Droni e sabotaggi, i segnali che inquietano l'Alleanza Atlantica con un presidente russo sempre più sotto pressione
Il presidente russo Vladimir Putin potrebbe cercare di mettere alla prova la determinazione della Nato con un attacco limitato contro un Paese alleato nei prossimi anni. Questo quanto rivelano nuovi rapporti dei servizi segreti statunitensi che ipotizzano diversi possibili scenari, da un attacco informatico a un'incursione terrestre su piccola scala.
In passato gli Stati Uniti ritenevano che Putin non avrebbe provocato un paese dell'Alleanza, mentre era ancora impegnato nei combattimenti in Ucraina. Ma tale valutazione appare superata ormai dall'inizio di quest'anno, spiegano funzionari statunitensi citati dal Wall Street Journal, sottolineando che il presidente russo si trova sempre più alle strette in Ucraina e subisce pressioni interne per assicurarsi una vittoria.
Danni crescenti inflitti dai droni a KievI droni di Kiev stanno infliggendo danni crescenti sia all'esercito russo che all'industria petrolifera, mentre le forze di Putin stanno ottenendo risultati limitati sulla linea del fronte, subendo pesanti perdite.
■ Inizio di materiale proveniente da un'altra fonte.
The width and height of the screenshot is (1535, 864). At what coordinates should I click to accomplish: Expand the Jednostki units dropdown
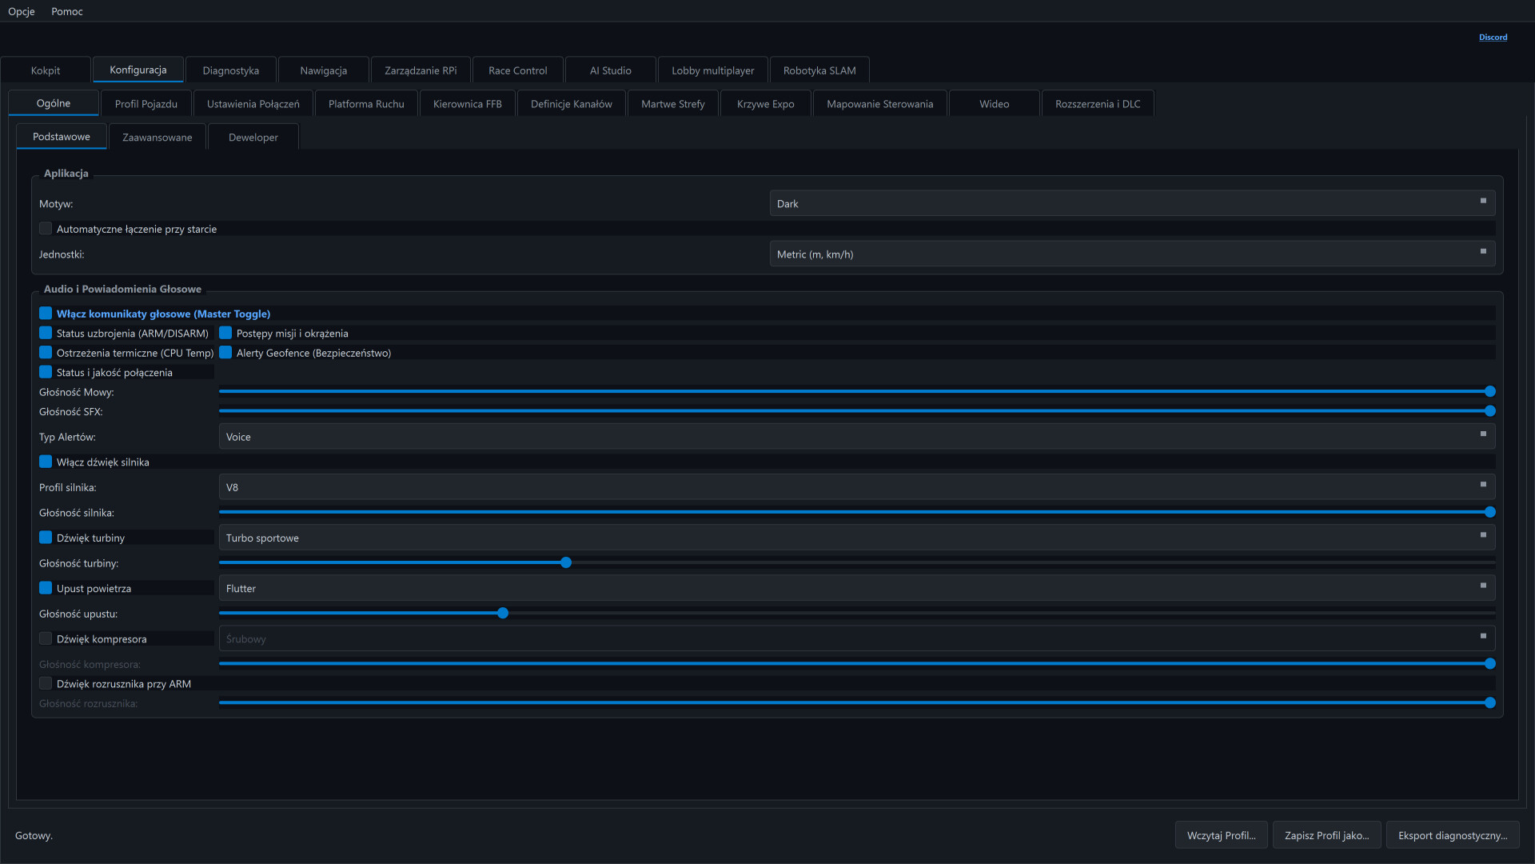click(1132, 254)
E intanto, fanno notare le fonti del giornale, si moltiplicano i segnali che sembrerebbero indicare che la Russia sta mettendo alla prova la determinazione della Nato: in tal senso vengono letti i missili da crociera russi, che sono caduti in Polonia e i droni che hanno sorvolato la Romania. Senza contare i timori suscitati dal ritrovamento di un drone carico di esplosivi vicino a un aereo da trasporto ucraino all'aeroporto di Lipsia. Quello che viene considerato - scrive 'Deutsche Welle - lo "scenario di un attacco ibrido".